* **What to work on**:
(A) According to the passage on Carnegie's 1868 memo, which of his concerns was the top money winner that year?
(B) Copy the Carnegie passage word for word. Begin at the words "Settle then in" and stop after "in reading systematically.".
(C) Resume the passage about Carnegie's 1868 memo, picking up right after its final sentence.

* **Excerpted passage**:
Here Carnegie and his mother were ensconced in adjoining apartments, pampered by servants on duty in the hotel’s opulent parlours and stately dining room. But as Carnegie sat at his desk on that cold December night and evaluated his various business endeavours and portfolio, the sparkling opulence faded and a certain year-end melancholy took hold. There was little satisfaction as he scribbled down his investments, noting the number of shares, dollar holdings, and income from more than 20 concerns. His personal assets were $400,000 that year, yielding a bountiful return of more than $56,000.
The top money winner was the Union Mills, which generated $20,000, while income from an old favourite, the Columbia Oil Company, had fallen to $2,000. Despite the material triumphs, something nagged at him. He wasn’t satisfied and, after completing his financial review, he mulled over his station in life. It was, he knew, of singular dimension: money. With deliberate penmanship, reflecting Carnegie’s deep reflection and forethought, he concisely expressed his thoughts:
December 1868
St Nicholas Hotel, N York
Thirty-three and an income of $50,000 per annum.
BY THIS two years I can so arrange all my business as to secure at least 50,000 per annum. Beyond this never earn – make no effort to increase fortune, but spend the surplus each year for benevolent purposes. Cast aside business forever except for others. Settle in Oxford and get a thorough education, making the acquaintance of literary men this will take three years active work – pay especial attention to speaking in public.
Settle then in London & purchase a controlling interest in some newspaper or live review & give the general management of it attention, taking a part in public matters especially those connected with education & improvement of the poorer classes.
Man must have an idol – the amassing of wealth is one of the worst species of idolatry. No idol more debasing than the worship of money. Whatever I engage in I must push inordinately therefore should I be careful to choose that life which will be the most elevating in its character. To continue much longer overwhelmed by business cares and with most of my thoughts wholly upon the way to make more money in the shortest time, must degrade me beyond hope of permanent recovery. I will resign business at 35, but during the ensuing two years, I wish to spend the afternoons in securing instruction, and in reading systematically.
A simple breakdown of the letter revealed both his internal turmoil and a template for living to purge his self-doubts. In the letter’s opening line was a simple statement of fact: he was rich. But then Carnegie’s thoughts immediately turned to philanthropy – not in the way of a charitable donation here and there, but as a continuous process, like running a business. Philanthropy as a business was a unique, bold and gratifying concept to him. To complement the enrichment of others, he would further improve himself, too, by seeking a better education, a desire lost in his pursuit of material progress.

Collected data entries
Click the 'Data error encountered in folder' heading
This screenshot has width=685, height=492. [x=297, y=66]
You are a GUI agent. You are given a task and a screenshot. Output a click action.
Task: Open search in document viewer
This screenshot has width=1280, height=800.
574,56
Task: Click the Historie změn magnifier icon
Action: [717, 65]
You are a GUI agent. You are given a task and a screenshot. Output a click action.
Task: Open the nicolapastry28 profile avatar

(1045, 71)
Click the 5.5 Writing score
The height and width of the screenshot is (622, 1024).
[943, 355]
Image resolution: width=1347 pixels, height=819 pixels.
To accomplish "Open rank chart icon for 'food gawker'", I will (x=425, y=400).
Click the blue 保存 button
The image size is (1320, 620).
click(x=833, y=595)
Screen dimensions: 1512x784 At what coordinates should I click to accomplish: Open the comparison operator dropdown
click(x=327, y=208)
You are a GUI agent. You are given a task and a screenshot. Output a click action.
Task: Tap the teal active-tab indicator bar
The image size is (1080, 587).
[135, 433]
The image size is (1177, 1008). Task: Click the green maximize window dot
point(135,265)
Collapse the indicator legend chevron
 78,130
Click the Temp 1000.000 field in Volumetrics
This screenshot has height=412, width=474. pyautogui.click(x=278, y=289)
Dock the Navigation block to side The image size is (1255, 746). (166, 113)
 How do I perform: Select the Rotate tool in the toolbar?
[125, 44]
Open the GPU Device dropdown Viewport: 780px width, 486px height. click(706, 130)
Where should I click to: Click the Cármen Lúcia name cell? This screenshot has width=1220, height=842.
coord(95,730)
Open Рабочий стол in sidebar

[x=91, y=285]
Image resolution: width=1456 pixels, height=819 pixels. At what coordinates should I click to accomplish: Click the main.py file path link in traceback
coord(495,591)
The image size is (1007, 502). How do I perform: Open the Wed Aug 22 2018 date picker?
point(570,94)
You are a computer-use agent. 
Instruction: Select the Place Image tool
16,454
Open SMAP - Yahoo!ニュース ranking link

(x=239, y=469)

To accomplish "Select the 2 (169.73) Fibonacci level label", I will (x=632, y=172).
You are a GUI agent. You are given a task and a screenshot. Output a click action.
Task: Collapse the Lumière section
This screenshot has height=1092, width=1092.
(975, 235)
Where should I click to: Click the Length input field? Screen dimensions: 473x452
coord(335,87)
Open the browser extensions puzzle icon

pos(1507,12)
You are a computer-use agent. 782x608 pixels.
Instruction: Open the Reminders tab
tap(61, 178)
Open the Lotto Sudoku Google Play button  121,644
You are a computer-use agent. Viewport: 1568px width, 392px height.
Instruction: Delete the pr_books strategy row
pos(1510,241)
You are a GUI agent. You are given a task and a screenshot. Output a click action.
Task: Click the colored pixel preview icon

* **Answers by task**:
(A) The Union Mills, which generated $20,000.

(B)
Settle then in London & purchase a controlling interest in some newspaper or live review & give the general management of it attention, taking a part in public matters especially those connected with education & improvement of the poorer classes.
Man must have an idol – the amassing of wealth is one of the worst species of idolatry. No idol more debasing than the worship of money. Whatever I engage in I must push inordinately therefore should I be careful to choose that life which will be the most elevating in its character. To continue much longer overwhelmed by business cares and with most of my thoughts wholly upon the way to make more money in the shortest time, must degrade me beyond hope of permanent recovery. I will resign business at 35, but during the ensuing two years, I wish to spend the afternoons in securing instruction, and in reading systematically.

(C)
Then, in the letter, he added the clause on public speaking. Why? So he could effectively take his message, whether it be on benevolence or improvement of the poorer classes, to the people as did his uncle Tom Morrison, a renowned public speaker. Also towards that end, like his hero Horace Greeley, Carnegie dreamed of owning a newspaper to serve as a platform for championing the lower class – only it was to be in London, a city that embodied culture and offered a stronger connection to his Scottish heritage than New York ever could.
In this enlightened course of life, words and money would be his weapons. Ah, money. Carnegie was surrounded by it at the St Nicholas, yet in the second half of his meditative letter he spurns it, condemns it and fears it. Not too long ago, however, he himself had worshipped money. He had gloated over his wealth to his friend Tom David. He had revelled in the pleasures and comforts money brought. He had believed his accumulation of the material reflected America’s grand progress. Not now. Yes, man must have an idol, he knew that, but not mammon.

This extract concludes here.